_Problem to solve_
Across the whole listing, copy out every line that includes the string "accomplish".

====== Data supplied

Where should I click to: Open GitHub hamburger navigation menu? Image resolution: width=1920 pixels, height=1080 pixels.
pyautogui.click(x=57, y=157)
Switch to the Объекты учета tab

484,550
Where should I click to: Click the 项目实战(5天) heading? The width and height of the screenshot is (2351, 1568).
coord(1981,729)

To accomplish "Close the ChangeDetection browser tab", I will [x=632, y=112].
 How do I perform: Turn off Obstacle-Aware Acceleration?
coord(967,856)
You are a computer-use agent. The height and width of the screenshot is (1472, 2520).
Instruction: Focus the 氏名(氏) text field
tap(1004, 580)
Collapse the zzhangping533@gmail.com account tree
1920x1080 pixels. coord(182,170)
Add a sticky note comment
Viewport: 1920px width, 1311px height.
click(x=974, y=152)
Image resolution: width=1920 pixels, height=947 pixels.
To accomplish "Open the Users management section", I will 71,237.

============

_Written response_
To accomplish "Close the ChangeDetection browser tab", I will [x=632, y=112].
To accomplish "Open the Users management section", I will 71,237.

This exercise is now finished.